▸ PASSAGE TO READ:
========

R's tm package for word count

monarque13 picture monarque13 · Oct 22, 2014 · Viewed 17.7k times · Source

I have a corpus with over 5000 text files. I would like to get individual word counts for each file after running pre-processing each (turning to lower, removing stopwords, etc). I haven't had any luck with the word count for the individual text files. Any help would be appreciated.

library(tm)
revs<-Corpus(DirSource("data/")) 
revs<-tm_map(revs,tolower) 
revs<-tm_map(revs,removeWords, stopwords("english")) 
revs<-tm_map(revs,removePunctuation) 
revs<-tm_map(revs,removeNumbers) 
revs<-tm_map(revs,stripWhitespace) 
dtm<-DocumentTermMatrix(revs) 

Answer

Ben picture Ben · Nov 2, 2014

As Tyler notes, your question is incomplete without a reproducible example. Here's how to make a reproducible example for this kind of question - use the data that comes built-in with the package:

library("tm") # version 0.6, you seem to be using an older version
data(crude)
revs <- tm_map(crude, content_transformer(tolower)) 
revs <- tm_map(revs, removeWords, stopwords("english")) 
revs <- tm_map(revs, removePunctuation) 
revs <- tm_map(revs, removeNumbers) 
revs <- tm_map(revs, stripWhitespace) 
dtm <- DocumentTermMatrix(revs)

And here's how to get a word count per document, each row of the dtm is one document, so you simply sum the columns for a row and you have the word count for the document:

# Word count per document
rowSums(as.matrix(dtm))

========

▸ MATERIAL SHOWN:
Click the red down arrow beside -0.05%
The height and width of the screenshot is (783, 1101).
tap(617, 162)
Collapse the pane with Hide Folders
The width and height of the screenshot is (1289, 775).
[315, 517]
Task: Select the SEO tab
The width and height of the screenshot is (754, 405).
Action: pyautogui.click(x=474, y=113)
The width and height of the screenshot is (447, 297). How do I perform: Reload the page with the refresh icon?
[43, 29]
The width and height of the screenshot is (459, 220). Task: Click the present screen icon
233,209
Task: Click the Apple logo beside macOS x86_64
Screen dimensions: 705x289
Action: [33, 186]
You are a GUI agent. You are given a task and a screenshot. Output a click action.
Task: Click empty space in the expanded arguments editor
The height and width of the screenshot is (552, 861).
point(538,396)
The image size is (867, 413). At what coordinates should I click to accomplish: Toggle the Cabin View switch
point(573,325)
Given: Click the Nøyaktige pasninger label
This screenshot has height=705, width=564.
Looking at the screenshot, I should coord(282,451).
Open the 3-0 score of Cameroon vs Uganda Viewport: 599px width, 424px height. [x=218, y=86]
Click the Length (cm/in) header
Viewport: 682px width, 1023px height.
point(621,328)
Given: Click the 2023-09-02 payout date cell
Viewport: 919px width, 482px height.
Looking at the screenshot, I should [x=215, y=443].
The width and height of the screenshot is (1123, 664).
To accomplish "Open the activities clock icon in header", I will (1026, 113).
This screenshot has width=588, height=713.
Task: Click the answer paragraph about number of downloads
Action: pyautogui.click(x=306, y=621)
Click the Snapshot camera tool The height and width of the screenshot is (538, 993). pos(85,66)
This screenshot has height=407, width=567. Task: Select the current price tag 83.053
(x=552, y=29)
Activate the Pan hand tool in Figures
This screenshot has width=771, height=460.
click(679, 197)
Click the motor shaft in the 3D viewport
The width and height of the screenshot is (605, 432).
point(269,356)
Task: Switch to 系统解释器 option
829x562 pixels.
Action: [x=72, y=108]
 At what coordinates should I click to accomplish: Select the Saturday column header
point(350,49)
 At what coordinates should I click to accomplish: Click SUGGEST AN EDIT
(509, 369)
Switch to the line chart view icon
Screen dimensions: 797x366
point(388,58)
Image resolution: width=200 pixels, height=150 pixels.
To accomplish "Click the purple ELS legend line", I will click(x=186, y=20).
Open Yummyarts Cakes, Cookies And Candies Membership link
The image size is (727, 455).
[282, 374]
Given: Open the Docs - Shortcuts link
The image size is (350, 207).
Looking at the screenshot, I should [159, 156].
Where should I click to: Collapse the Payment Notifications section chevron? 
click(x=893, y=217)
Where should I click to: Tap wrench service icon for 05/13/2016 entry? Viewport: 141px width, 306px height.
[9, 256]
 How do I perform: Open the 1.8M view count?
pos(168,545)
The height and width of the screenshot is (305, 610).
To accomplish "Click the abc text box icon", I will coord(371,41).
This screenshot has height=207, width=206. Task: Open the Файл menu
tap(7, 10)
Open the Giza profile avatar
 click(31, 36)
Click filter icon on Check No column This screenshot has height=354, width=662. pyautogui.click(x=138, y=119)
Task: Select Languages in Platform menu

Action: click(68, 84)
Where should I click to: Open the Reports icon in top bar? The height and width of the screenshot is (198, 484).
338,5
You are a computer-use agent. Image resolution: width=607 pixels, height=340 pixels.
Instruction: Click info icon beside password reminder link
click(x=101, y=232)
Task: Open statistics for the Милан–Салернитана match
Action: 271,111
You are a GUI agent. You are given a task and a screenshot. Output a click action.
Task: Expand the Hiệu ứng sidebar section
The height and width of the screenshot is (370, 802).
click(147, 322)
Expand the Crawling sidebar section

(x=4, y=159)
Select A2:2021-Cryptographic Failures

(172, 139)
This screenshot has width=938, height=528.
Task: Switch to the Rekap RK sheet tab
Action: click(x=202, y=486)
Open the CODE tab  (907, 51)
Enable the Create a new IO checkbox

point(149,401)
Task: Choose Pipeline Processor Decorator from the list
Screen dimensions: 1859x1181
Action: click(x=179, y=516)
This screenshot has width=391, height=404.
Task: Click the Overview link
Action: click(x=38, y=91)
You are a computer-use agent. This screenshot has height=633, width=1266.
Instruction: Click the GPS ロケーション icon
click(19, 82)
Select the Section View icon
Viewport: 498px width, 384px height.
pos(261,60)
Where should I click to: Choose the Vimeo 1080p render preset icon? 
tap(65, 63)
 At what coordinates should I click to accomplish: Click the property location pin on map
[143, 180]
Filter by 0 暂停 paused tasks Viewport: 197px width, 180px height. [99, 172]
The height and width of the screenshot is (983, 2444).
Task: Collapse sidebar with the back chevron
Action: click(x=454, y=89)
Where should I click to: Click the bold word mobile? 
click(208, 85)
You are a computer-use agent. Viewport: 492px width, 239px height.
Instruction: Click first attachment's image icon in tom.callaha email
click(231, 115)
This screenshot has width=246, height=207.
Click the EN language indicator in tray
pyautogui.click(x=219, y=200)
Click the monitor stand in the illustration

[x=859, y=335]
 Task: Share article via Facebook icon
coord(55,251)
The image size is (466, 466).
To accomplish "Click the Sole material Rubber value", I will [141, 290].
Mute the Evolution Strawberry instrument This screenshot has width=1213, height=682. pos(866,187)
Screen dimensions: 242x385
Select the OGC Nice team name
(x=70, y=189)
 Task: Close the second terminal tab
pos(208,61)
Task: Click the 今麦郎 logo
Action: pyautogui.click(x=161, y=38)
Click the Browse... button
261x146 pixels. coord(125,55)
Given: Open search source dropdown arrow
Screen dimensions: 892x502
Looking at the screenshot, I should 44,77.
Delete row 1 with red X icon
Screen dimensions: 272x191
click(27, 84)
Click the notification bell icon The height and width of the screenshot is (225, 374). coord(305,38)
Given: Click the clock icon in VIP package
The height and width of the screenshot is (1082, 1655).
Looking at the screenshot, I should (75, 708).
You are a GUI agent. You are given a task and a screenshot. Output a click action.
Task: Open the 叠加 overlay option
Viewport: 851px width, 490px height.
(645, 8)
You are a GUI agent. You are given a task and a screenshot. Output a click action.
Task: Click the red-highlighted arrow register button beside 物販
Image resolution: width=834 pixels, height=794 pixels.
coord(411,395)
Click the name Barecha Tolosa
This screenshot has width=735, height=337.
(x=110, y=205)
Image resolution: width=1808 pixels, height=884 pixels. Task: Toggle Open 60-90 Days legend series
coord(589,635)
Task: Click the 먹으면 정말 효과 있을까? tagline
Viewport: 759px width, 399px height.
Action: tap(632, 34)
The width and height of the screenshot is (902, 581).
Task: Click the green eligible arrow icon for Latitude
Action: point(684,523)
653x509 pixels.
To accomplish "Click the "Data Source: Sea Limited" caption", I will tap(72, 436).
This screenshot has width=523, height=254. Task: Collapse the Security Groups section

========

Please name the built-in dataset that the answer in the word count thread uses for its reproducible example. This material is taken from a different source than the word count thread.

▸ RESULT OF THE EXERCISE: The crude dataset.